*Task requirements*
Quote word for word the stretch of lines that opens with the line containing "Describe the element" and closes with the line containing "center [394, 770].". Leave out the pictures.
-------- Data lines
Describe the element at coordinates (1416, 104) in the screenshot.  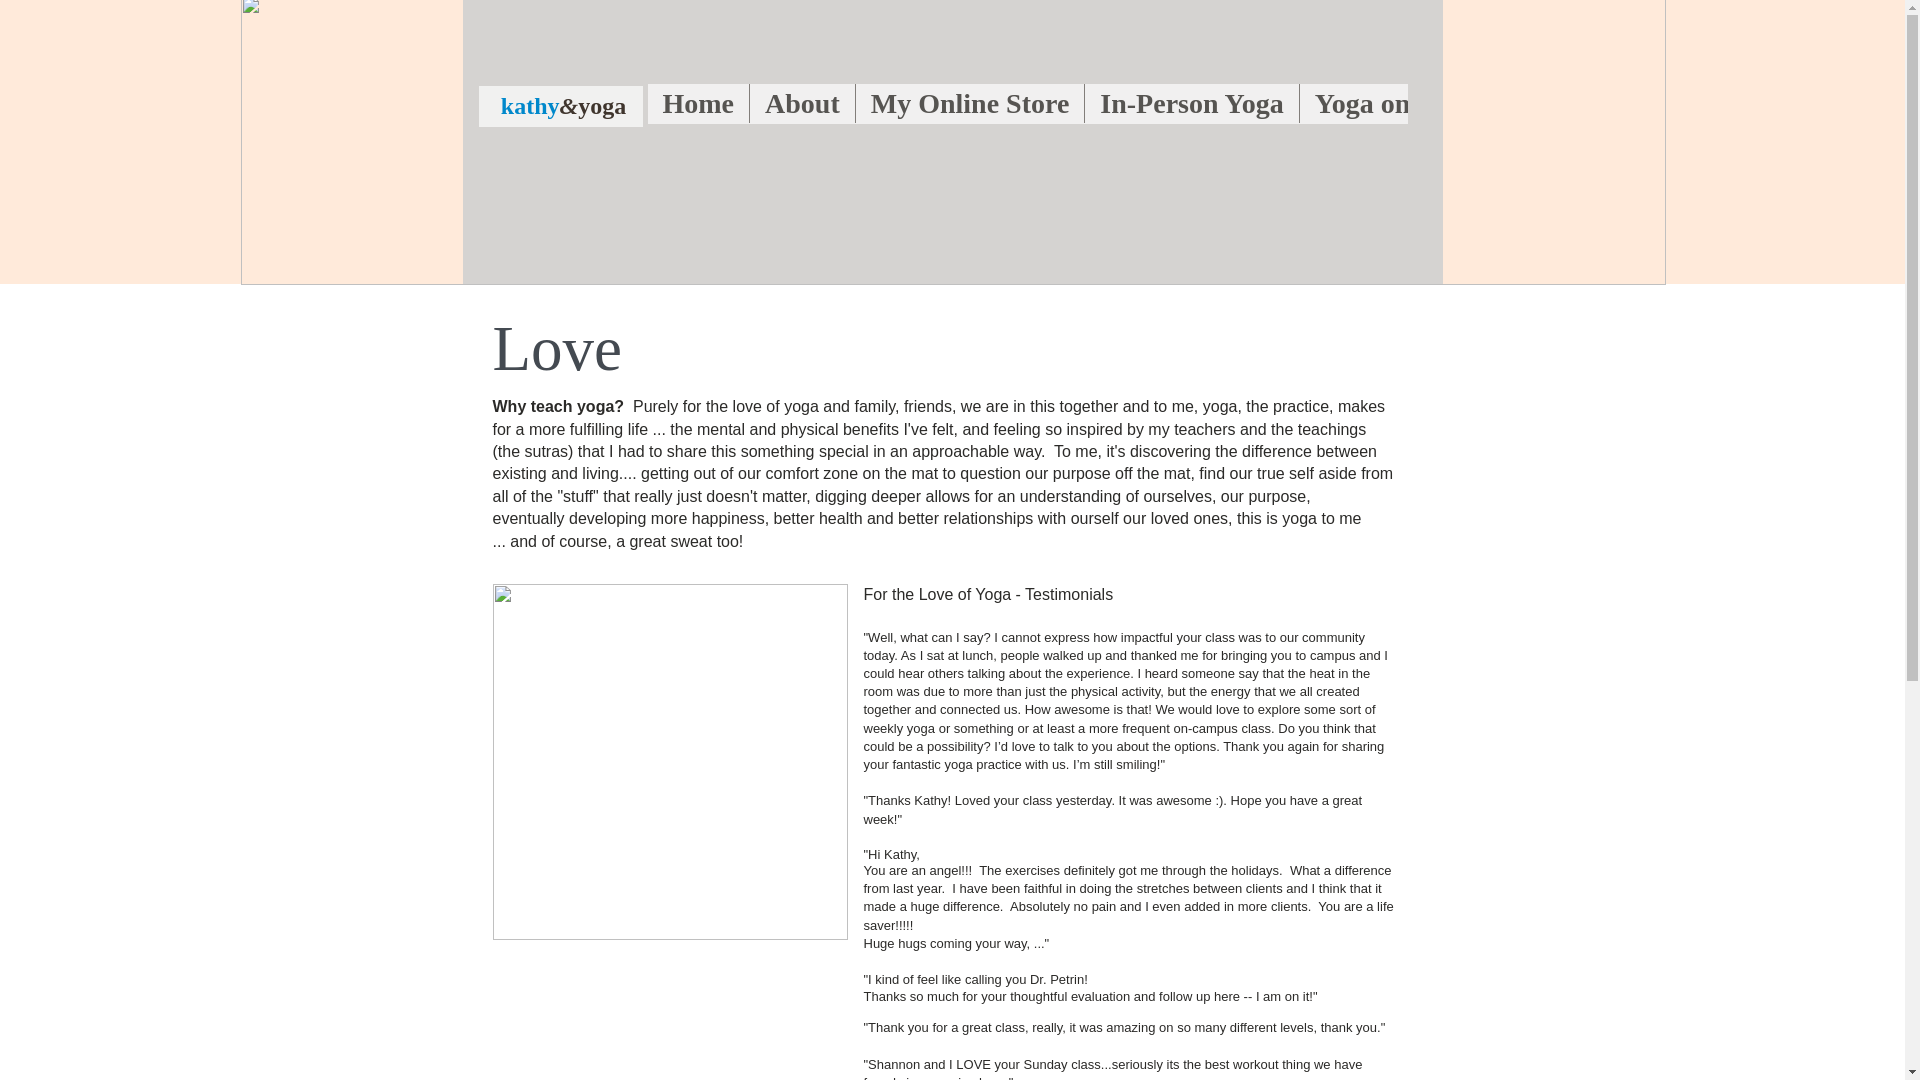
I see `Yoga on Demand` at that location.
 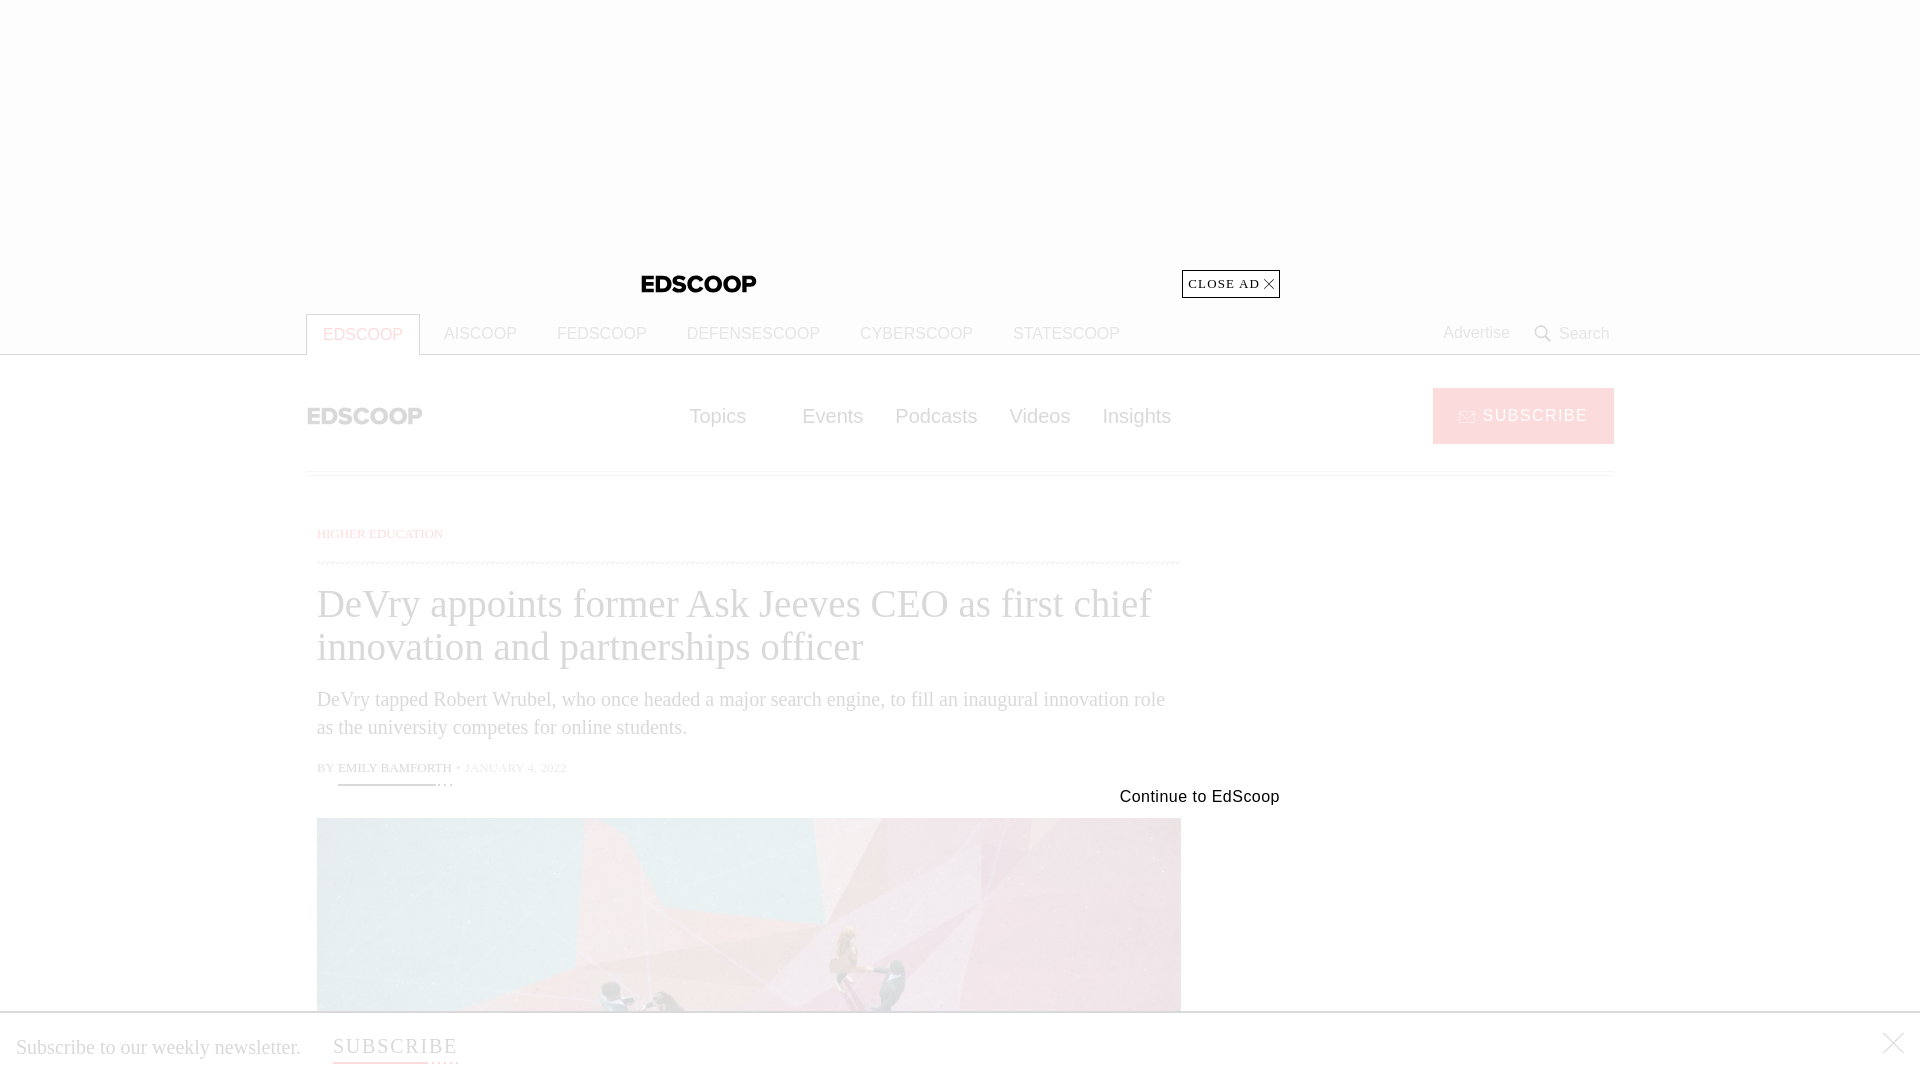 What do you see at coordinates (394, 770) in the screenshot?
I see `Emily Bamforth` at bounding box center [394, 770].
----------------
-------- Data lines
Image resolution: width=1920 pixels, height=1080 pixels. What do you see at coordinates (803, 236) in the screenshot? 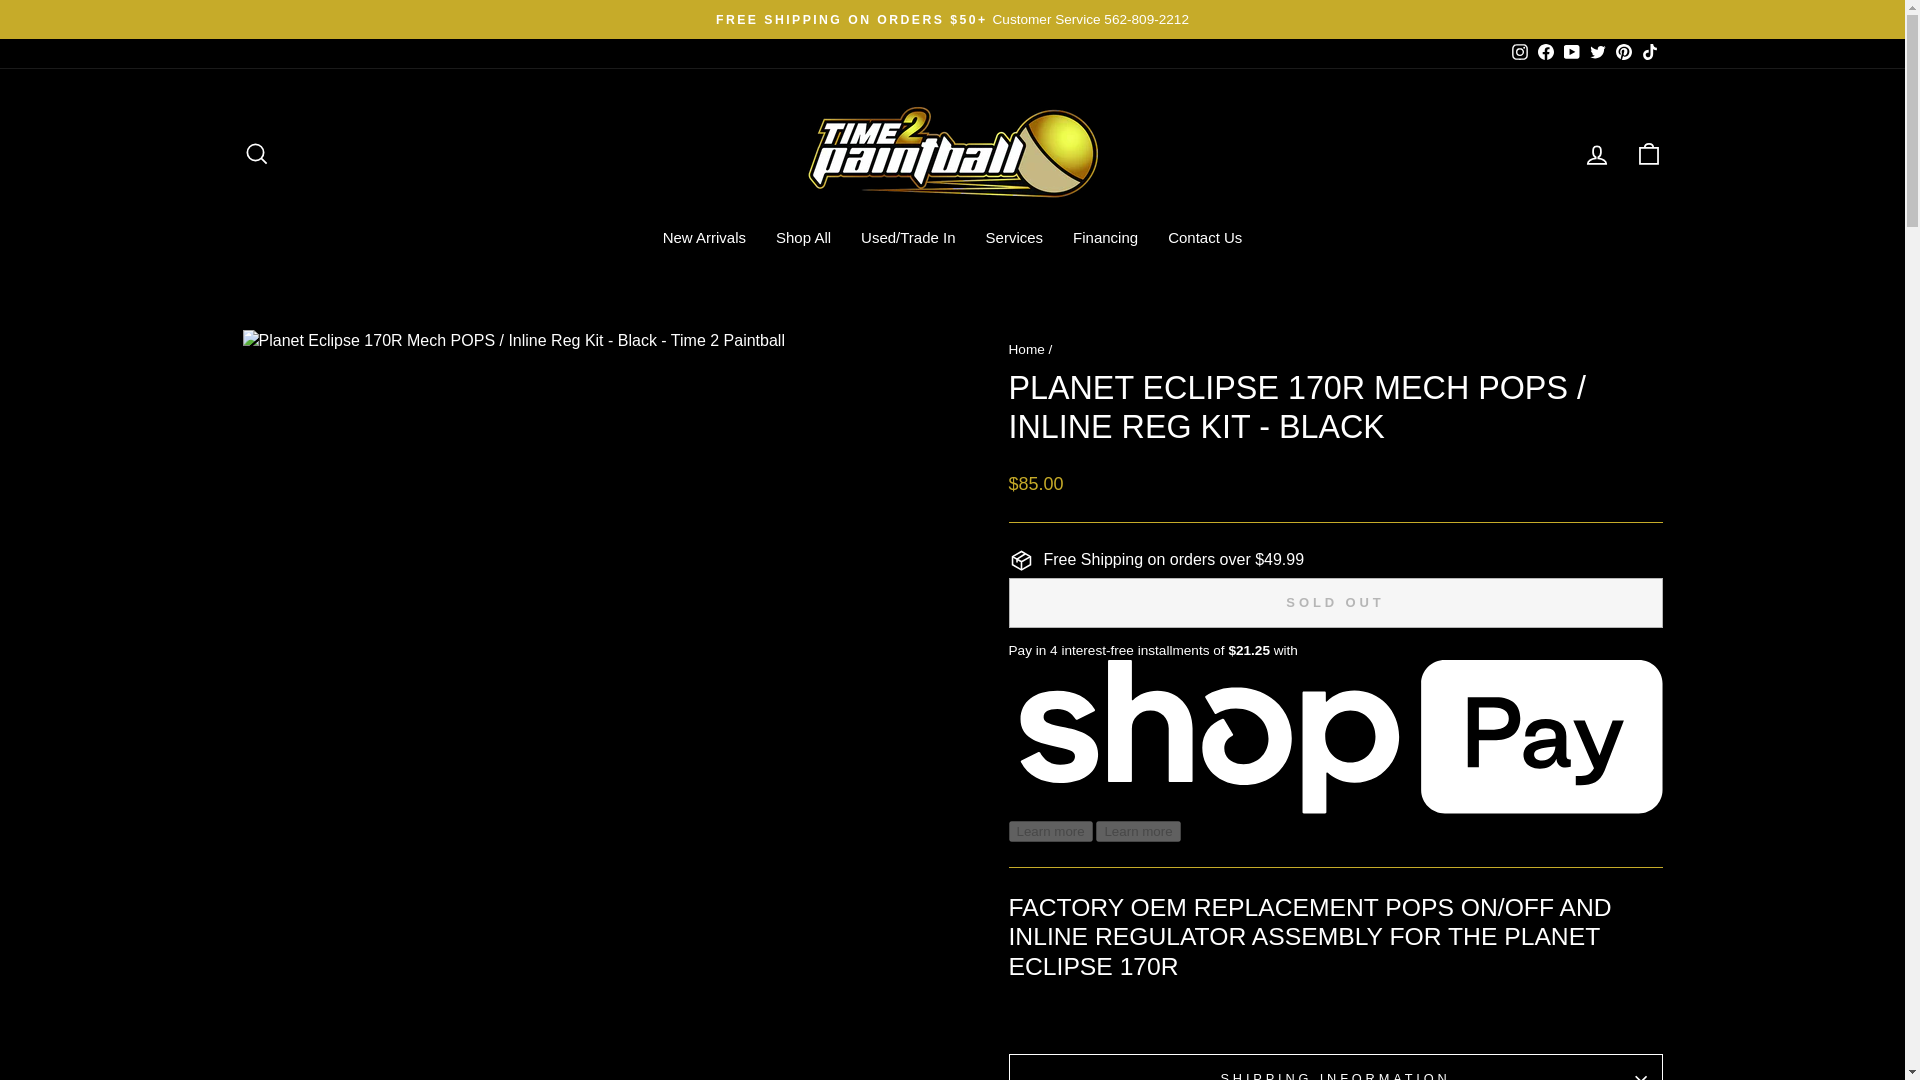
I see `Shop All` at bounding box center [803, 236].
----------------
*Task response*
Describe the element at coordinates (1416, 104) in the screenshot.  
I see `Yoga on Demand` at that location.
  What do you see at coordinates (394, 770) in the screenshot?
I see `Emily Bamforth` at bounding box center [394, 770].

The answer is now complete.